24-6.ひとりぼっち
「今年は紗紀子ちゃんいて助かったわあ。去年は閉店作業の後に伝票のチェックをしてたから午前様だったのよう」
マダム・ミチコは疲れのせいで気力が萎えたようにじんわり涙ぐみながらつぶやいた。商売っ気があるようなないような人だから、ここまで繁盛しちゃうのは嬉しいような嬉しくないような、なのかもしれない。お金儲けがすべてじゃないもんね。
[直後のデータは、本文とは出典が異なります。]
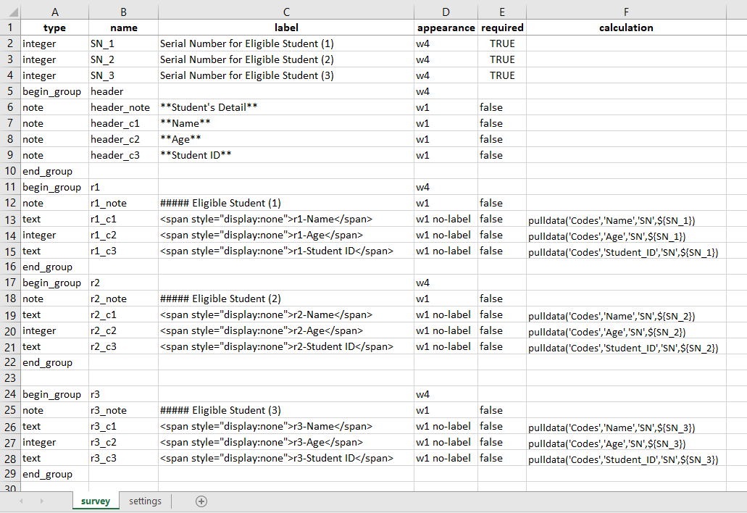The height and width of the screenshot is (513, 747).
Task: Select the pulldata calculation cell for r3_c3
Action: tap(625, 458)
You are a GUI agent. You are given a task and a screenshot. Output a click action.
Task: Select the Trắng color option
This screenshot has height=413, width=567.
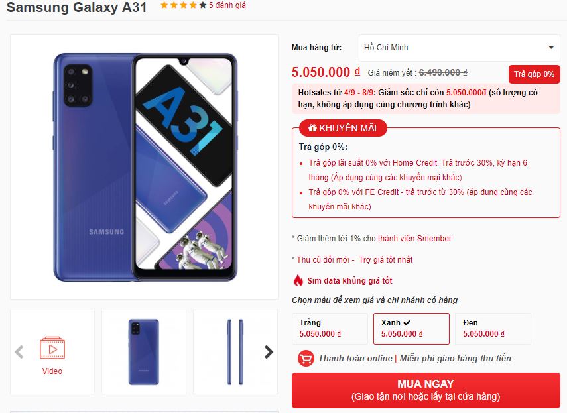[x=330, y=328]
今日はフルメンバーだけど明日は出勤しない人もいるってことで、帰り際にはまかない用特別仕様のクリスマスケーキが全員に配られた。小振りなのにやたらとデコラティブな食べるのがもったいないようなシロモノだった。パティシエールさんがナニカ暴走しちゃった感じの。
疲れ切ったからだをクルマのシートに沈めて、しばらくぼーっとしてから気合を入れ直さないと帰路につくのも億劫だった。クリスマスイブってどの方向からでも魔のイベントなんだなぁ。
スマホを確認すると弥生さんからメッセージがきていた。
『事務所にいなくてごめんねー。ケーキ届けてくれてありがとー』
『すっごいカワイイ。食べるのが楽しみー』
『また今度飲みに行こうね!』
過不足ないメッセージで、人付き合いが上手なだけあるなぁと感じる。返信をしなくちゃって使命感のわかない内容だもの。私はただ、お辞儀のスタンプを送っておいた。
国道はまだ交通量が多くて、ネオンがきらびやかなショッピングモールに向かうのだろう車で右折レーンがいっぱいだった。イブの夜はまだまだこれからかー、自分にはカンケイないけどーなんて気持ちで交差点を左折する。
いつもとは違うルートな上にぼんやりしていたせいで自分がどこに向かっているのか一瞬わからなくなった。うう、ボーっと生きてんじゃねーよ! ダメじゃん、自分。でもなんか、引っ張られちゃうんだよ。
昼間エヌバンでうろうろした工場街の大通りのコインランドリーの駐車場にクルマをとめる。店内は煌々と明るかったけれど人影がなかった。洗濯乾燥機が何台かくるくる回っている。
脇道の奥は真っ暗だったけど、その手前からは灯りがもれていた。シャッターが半分開いていて、作業台に向かっている林さんの横顔が見えた。弥生さんが一緒にいるだろうって高確率で予想してたのに、ひとりきりだった。イブの夜にひとりぼっちで仕事してるよ、あのヒト。
何がしたかったのか、したいのかもわからない私は、そーっとクルマに引き返して今度こそ帰宅した。